(Records to use Opens)

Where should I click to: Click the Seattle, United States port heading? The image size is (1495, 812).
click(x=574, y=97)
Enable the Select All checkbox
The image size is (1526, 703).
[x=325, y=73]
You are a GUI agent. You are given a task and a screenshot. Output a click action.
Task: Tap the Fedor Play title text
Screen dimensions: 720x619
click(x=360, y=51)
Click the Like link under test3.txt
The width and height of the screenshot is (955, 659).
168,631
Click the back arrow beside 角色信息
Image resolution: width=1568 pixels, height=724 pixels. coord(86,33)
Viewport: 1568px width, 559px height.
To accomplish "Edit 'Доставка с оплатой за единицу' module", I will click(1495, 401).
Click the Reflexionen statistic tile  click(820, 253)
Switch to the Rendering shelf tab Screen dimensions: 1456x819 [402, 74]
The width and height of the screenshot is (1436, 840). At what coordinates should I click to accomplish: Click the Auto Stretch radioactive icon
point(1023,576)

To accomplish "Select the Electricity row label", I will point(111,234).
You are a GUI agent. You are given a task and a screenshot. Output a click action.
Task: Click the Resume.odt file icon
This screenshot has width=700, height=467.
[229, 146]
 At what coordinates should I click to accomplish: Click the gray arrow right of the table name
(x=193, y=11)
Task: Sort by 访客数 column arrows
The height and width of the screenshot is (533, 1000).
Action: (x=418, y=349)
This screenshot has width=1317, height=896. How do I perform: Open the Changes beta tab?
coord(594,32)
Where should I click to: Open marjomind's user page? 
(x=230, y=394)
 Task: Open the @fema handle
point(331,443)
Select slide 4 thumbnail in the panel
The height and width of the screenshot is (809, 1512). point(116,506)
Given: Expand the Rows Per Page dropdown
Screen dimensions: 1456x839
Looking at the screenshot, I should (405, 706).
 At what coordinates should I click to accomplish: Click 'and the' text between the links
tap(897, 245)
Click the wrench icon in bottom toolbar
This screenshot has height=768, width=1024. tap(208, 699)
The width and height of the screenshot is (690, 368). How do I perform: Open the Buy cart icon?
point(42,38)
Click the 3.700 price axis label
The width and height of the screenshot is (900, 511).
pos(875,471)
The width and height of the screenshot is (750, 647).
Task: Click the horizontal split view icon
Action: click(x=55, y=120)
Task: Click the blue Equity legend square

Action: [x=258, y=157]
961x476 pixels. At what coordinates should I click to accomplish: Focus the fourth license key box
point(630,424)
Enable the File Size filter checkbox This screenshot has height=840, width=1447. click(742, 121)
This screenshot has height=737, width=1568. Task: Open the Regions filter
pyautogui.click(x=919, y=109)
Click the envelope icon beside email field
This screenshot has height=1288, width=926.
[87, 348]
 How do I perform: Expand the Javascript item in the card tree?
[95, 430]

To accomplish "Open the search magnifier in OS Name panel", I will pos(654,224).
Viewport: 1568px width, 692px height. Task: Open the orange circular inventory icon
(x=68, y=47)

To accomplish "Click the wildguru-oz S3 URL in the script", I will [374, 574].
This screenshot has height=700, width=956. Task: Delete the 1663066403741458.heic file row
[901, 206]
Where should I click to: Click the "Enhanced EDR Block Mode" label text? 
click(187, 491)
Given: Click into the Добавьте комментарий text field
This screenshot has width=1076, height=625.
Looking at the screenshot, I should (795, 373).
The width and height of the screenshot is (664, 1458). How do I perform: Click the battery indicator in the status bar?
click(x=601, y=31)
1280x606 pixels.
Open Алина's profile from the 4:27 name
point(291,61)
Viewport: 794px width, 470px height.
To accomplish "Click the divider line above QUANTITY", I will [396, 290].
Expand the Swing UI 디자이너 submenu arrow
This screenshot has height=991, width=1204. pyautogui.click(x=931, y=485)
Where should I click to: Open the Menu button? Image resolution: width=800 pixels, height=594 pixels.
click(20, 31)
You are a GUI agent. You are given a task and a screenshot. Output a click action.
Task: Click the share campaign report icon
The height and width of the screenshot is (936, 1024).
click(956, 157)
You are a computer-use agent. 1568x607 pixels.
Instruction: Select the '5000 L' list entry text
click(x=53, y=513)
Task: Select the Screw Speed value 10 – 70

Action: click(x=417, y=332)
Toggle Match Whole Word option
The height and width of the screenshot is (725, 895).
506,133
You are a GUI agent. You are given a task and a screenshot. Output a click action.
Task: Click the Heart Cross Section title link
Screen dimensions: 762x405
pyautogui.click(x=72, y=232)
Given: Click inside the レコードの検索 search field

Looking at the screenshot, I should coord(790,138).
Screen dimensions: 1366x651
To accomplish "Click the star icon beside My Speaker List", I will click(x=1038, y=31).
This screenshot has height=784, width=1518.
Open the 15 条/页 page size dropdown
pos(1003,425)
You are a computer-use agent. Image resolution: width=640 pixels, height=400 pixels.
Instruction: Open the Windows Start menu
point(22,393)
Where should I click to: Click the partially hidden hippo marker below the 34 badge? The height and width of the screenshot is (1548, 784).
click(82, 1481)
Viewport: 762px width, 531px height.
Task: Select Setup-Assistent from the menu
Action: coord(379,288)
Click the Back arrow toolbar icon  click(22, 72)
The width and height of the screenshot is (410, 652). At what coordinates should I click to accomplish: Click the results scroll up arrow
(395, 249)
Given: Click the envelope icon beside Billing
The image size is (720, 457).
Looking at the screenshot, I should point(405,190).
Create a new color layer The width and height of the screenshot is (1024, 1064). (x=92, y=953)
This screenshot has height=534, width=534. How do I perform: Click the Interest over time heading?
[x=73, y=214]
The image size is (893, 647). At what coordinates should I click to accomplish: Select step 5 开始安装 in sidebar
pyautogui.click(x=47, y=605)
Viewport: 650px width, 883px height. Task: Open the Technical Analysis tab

(Records to use Closes)

Task requirements
Produce a verbatim copy of all the material.

Finished task
Where should I click to: Click the Seattle, United States port heading? The image size is (1495, 812).
click(x=574, y=97)
Enable the Select All checkbox
The image size is (1526, 703).
[x=325, y=73]
You are a GUI agent. You are given a task and a screenshot. Output a click action.
Task: Tap the Fedor Play title text
Screen dimensions: 720x619
click(x=360, y=51)
Click the Like link under test3.txt
The width and height of the screenshot is (955, 659).
168,631
Click the back arrow beside 角色信息
Image resolution: width=1568 pixels, height=724 pixels. coord(86,33)
Viewport: 1568px width, 559px height.
To accomplish "Edit 'Доставка с оплатой за единицу' module", I will click(1495, 401).
Click the Reflexionen statistic tile  click(820, 253)
Switch to the Rendering shelf tab Screen dimensions: 1456x819 [402, 74]
The width and height of the screenshot is (1436, 840). At what coordinates should I click to accomplish: Click the Auto Stretch radioactive icon
point(1023,576)

To accomplish "Select the Electricity row label", I will point(111,234).
You are a GUI agent. You are given a task and a screenshot. Output a click action.
Task: Click the Resume.odt file icon
This screenshot has width=700, height=467.
[229, 146]
 At what coordinates should I click to accomplish: Click the gray arrow right of the table name
(x=193, y=11)
Task: Sort by 访客数 column arrows
The height and width of the screenshot is (533, 1000).
Action: (x=418, y=349)
This screenshot has width=1317, height=896. How do I perform: Open the Changes beta tab?
coord(594,32)
Where should I click to: Open marjomind's user page? 
(x=230, y=394)
 Task: Open the @fema handle
point(331,443)
Select slide 4 thumbnail in the panel
The height and width of the screenshot is (809, 1512). point(116,506)
Given: Expand the Rows Per Page dropdown
Screen dimensions: 1456x839
Looking at the screenshot, I should (405, 706).
 At what coordinates should I click to accomplish: Click 'and the' text between the links
tap(897, 245)
Click the wrench icon in bottom toolbar
This screenshot has height=768, width=1024. tap(208, 699)
The width and height of the screenshot is (690, 368). How do I perform: Open the Buy cart icon?
point(42,38)
Click the 3.700 price axis label
The width and height of the screenshot is (900, 511).
pos(875,471)
The width and height of the screenshot is (750, 647).
Task: Click the horizontal split view icon
Action: click(x=55, y=120)
Task: Click the blue Equity legend square

Action: [x=258, y=157]
961x476 pixels. At what coordinates should I click to accomplish: Focus the fourth license key box
point(630,424)
Enable the File Size filter checkbox This screenshot has height=840, width=1447. click(742, 121)
This screenshot has height=737, width=1568. Task: Open the Regions filter
pyautogui.click(x=919, y=109)
Click the envelope icon beside email field
This screenshot has height=1288, width=926.
[87, 348]
 How do I perform: Expand the Javascript item in the card tree?
[95, 430]

To accomplish "Open the search magnifier in OS Name panel", I will pos(654,224).
Viewport: 1568px width, 692px height. Task: Open the orange circular inventory icon
(x=68, y=47)

To accomplish "Click the wildguru-oz S3 URL in the script", I will [374, 574].
This screenshot has height=700, width=956. Task: Delete the 1663066403741458.heic file row
[901, 206]
Where should I click to: Click the "Enhanced EDR Block Mode" label text? 
click(187, 491)
Given: Click into the Добавьте комментарий text field
This screenshot has width=1076, height=625.
Looking at the screenshot, I should (795, 373).
The width and height of the screenshot is (664, 1458). How do I perform: Click the battery indicator in the status bar?
click(x=601, y=31)
1280x606 pixels.
Open Алина's profile from the 4:27 name
point(291,61)
Viewport: 794px width, 470px height.
To accomplish "Click the divider line above QUANTITY", I will [396, 290].
Expand the Swing UI 디자이너 submenu arrow
This screenshot has height=991, width=1204. pyautogui.click(x=931, y=485)
Where should I click to: Open the Menu button? Image resolution: width=800 pixels, height=594 pixels.
click(20, 31)
You are a GUI agent. You are given a task and a screenshot. Output a click action.
Task: Click the share campaign report icon
The height and width of the screenshot is (936, 1024).
click(956, 157)
You are a computer-use agent. 1568x607 pixels.
Instruction: Select the '5000 L' list entry text
click(x=53, y=513)
Task: Select the Screw Speed value 10 – 70

Action: click(x=417, y=332)
Toggle Match Whole Word option
The height and width of the screenshot is (725, 895).
506,133
You are a GUI agent. You are given a task and a screenshot. Output a click action.
Task: Click the Heart Cross Section title link
Screen dimensions: 762x405
pyautogui.click(x=72, y=232)
Given: Click inside the レコードの検索 search field

Looking at the screenshot, I should coord(790,138).
Screen dimensions: 1366x651
To accomplish "Click the star icon beside My Speaker List", I will click(x=1038, y=31).
This screenshot has height=784, width=1518.
Open the 15 条/页 page size dropdown
pos(1003,425)
You are a computer-use agent. Image resolution: width=640 pixels, height=400 pixels.
Instruction: Open the Windows Start menu
point(22,393)
Where should I click to: Click the partially hidden hippo marker below the 34 badge? The height and width of the screenshot is (1548, 784).
click(82, 1481)
Viewport: 762px width, 531px height.
Task: Select Setup-Assistent from the menu
Action: coord(379,288)
Click the Back arrow toolbar icon  click(22, 72)
The width and height of the screenshot is (410, 652). At what coordinates should I click to accomplish: Click the results scroll up arrow
(395, 249)
Given: Click the envelope icon beside Billing
The image size is (720, 457).
Looking at the screenshot, I should point(405,190).
Create a new color layer The width and height of the screenshot is (1024, 1064). (x=92, y=953)
This screenshot has height=534, width=534. How do I perform: Click the Interest over time heading?
[x=73, y=214]
The image size is (893, 647). At what coordinates should I click to accomplish: Select step 5 开始安装 in sidebar
pyautogui.click(x=47, y=605)
Viewport: 650px width, 883px height. Task: Open the Technical Analysis tab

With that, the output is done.